## TASK DESCRIPTION
Only the lines that contain the string "computer" belong in the answer; pull them from the records.

## RECORD SET
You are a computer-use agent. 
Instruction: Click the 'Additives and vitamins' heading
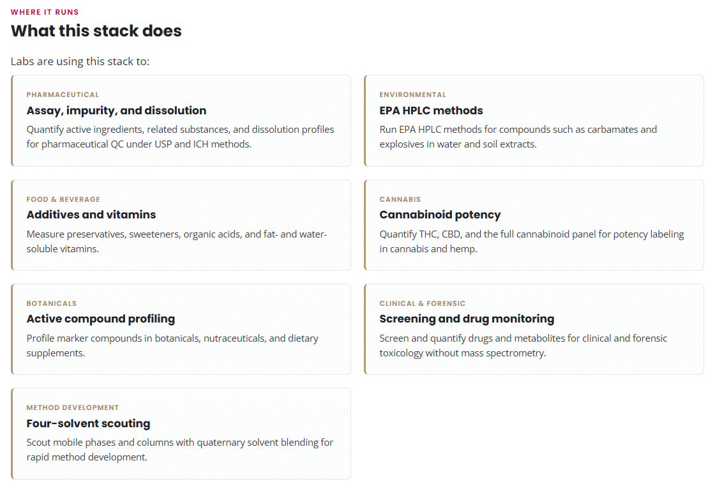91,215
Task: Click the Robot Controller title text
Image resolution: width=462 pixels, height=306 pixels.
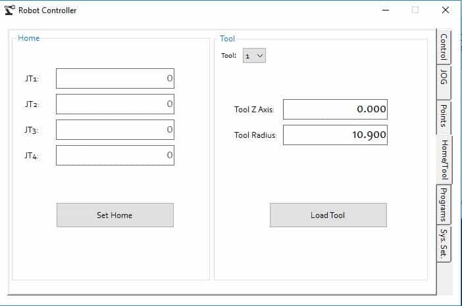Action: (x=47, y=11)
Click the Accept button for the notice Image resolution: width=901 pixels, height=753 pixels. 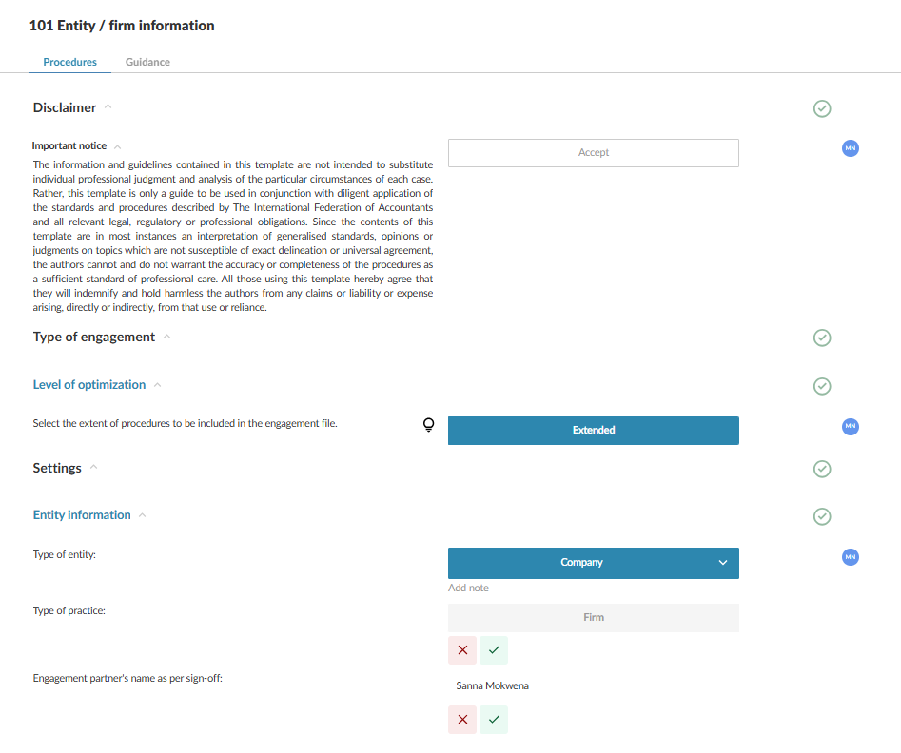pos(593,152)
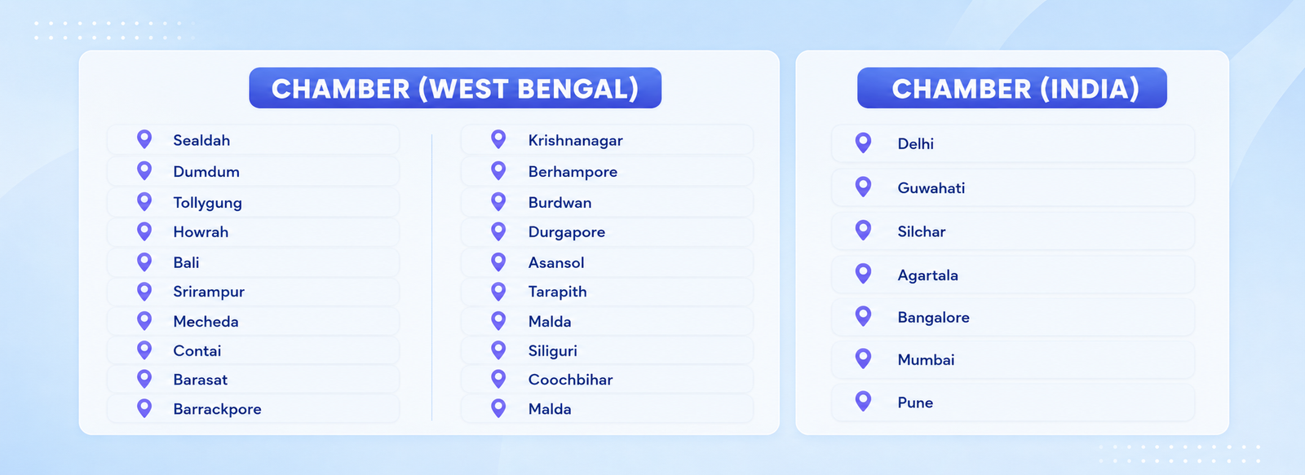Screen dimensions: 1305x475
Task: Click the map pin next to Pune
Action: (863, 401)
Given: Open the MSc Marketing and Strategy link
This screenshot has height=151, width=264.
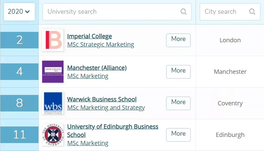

--

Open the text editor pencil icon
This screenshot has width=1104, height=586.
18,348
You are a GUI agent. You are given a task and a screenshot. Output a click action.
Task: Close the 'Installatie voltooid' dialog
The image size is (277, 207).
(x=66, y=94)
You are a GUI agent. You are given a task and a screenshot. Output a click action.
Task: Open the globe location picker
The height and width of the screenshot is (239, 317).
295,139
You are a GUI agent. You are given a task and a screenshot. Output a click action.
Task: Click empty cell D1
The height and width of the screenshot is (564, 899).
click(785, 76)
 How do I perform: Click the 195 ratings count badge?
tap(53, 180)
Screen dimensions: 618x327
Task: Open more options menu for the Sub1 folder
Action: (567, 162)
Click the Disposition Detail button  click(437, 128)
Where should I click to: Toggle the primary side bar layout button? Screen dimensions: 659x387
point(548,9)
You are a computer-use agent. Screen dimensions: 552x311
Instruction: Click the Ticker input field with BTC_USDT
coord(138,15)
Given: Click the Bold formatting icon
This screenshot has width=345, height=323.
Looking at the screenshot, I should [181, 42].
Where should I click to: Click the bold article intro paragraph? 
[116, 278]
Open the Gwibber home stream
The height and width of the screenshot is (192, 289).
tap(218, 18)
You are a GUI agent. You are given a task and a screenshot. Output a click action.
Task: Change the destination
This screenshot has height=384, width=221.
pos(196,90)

==

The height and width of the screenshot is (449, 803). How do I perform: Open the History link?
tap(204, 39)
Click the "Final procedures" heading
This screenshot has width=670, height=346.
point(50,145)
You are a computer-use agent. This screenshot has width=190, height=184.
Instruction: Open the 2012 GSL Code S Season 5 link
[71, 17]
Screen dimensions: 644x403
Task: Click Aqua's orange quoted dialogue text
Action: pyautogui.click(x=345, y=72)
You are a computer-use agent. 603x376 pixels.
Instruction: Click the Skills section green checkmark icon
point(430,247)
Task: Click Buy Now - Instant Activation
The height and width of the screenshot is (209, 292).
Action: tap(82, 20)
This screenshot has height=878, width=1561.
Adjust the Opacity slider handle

## YOUR SOLUTION
You are a computer-use agent. 
You are a computer-use agent. Screen dimensions: 552x311
You are a computer-use agent. This screenshot has width=190, height=184.
You are a computer-use agent. 603x376 pixels.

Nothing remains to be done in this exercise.